The seat cushion vs. flap surgery example

Think about how CRT, when chosen and configured by a qualified seating and wheeled mobility team, can manage chronic conditions such as pressure injury risk and also slow or prevent musculoskeletal conditions such as scoliosis.

A common example is a wheelchair seat cushion with skin protection and positioning features. It optimally distributes the wheelchair rider’s weight. The cushion also helps to maintain the rider’s position to facilitate efficient ultralightweight wheelchair propulsion.

That cushion could help to reduce the risk of pressure injuries and repetitive stress injuries to the shoulders/arms/wrists/hands from inefficient propelling. Investing in this type of cushion could help a wheelchair rider avoid pressure injuries and the hospitalization, surgeries, and immobility that follows. Ditto for avoiding rotator cuff or carpal tunnel surgery.

CMS could buy a lot of prevention by funding a cushion for around $600.

CRT as a preventive measure

Imagine CMS fully funding CRT and therefore spending less on pain medications, surgeries, hospitalizations, lengthy rehab facility stays, and long-term admissions to skilled nursing or other residential facilities. For example:

— Power seating functions, including tilt, recline, elevating/articulating legrests, seat elevation, and power standing: Perform weight shifts to reduce pressure injury risk while supporting the safer, more efficient performance of mobility-related activities of daily living (MRADLs). Can reduce pain, help preserve range of motion. Can facilitate safer transfers.

— Power assist for manual wheelchairs: Reduces propulsion effort, conserves energy, lowers risk of repetitive strain injuries to shoulders, arms, wrists, hands.

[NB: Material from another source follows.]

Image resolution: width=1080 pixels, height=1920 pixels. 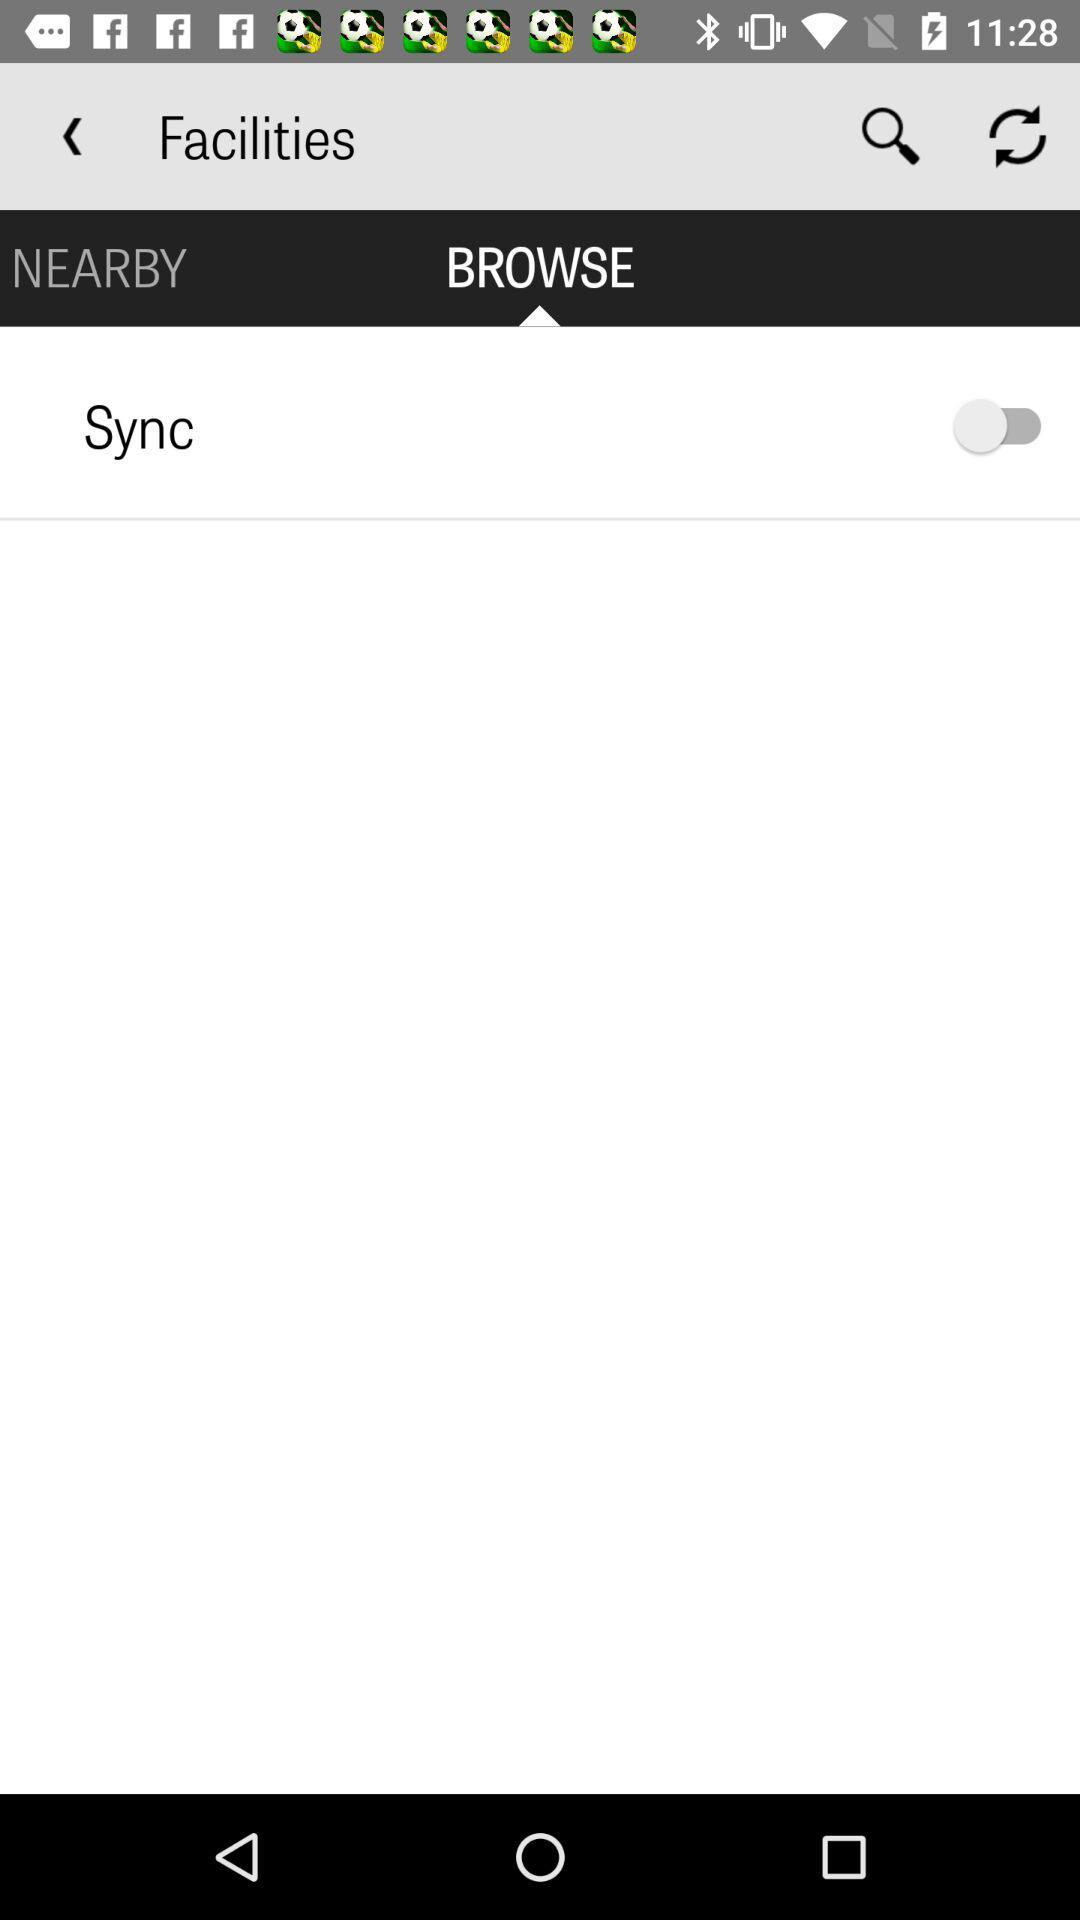 What do you see at coordinates (1007, 424) in the screenshot?
I see `turn sync on` at bounding box center [1007, 424].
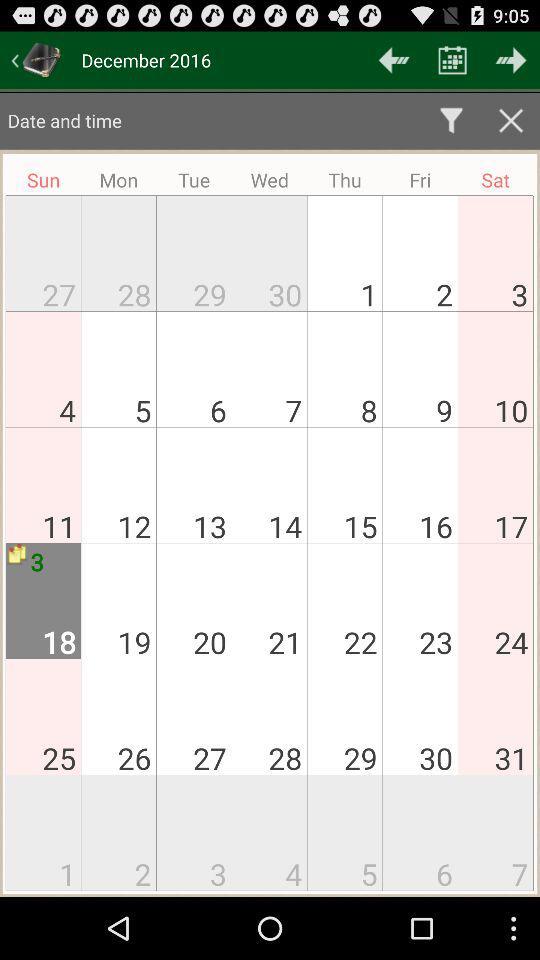  Describe the element at coordinates (452, 64) in the screenshot. I see `the date_range icon` at that location.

— Standers and gait trainers: Redistribute weight and relieve pressure; can improve respiration, digestion, circulation, bowel function; can preserve or improve range of motion; can help to prevent contractures.

— Seating systems: Can manage or slow the progression of asymmetrical postures, scoliosis, etc. Can support safer swallowing and saliva management. Can improve respiration. Can prevent neck injuries by eliminating hyperextension.

— Lying posture care management: Slows or helps to prevent development or progression of scoliosis and asymmetrical postures. Reduces pain that disrupts sleep and daytime activities. Can improve respiration, can reduce risk for contractures, can preserve range of motion.

From a purely financial perspective, optimally configured CRT is a cost-effective way to manage chronic conditions, to slow or prevent contractures or asymmetries, to slow or prevent pressure injuries and repetitive strain injuries, and can also impact other critical functions such as respiration, digestion, swallowing and saliva management, and MRADL performance. (Yes, there’s documentation and research to back this up; position papers from the Rehabilitation Engineering and Assistive Technology Society of North America [RESNA] are a good place to start.)

At present, we cannot prevent multiple sclerosis, amyotrophic lateral sclerosis (ALS), or muscular dystrophy. We cannot prevent all accidents and incidents that result in spinal cord injuries and limb loss. We cannot prevent all cases of stroke, spina bifida, or cerebral palsy.

But CRT that’s chosen, configured, and provided by expert seating and wheeled mobility professionals “fosters prevention, wellness, and chronic disease management,” as one of Dr. Oz’s goals states. Even if saving money is CMS’s top priority, with patients’ physical and mental well-being a distant second, CRT is a sound investment.

Seating and wheeled mobility professionals have great answers to what you’re looking for, Dr. Oz. I bet they’d love to chat.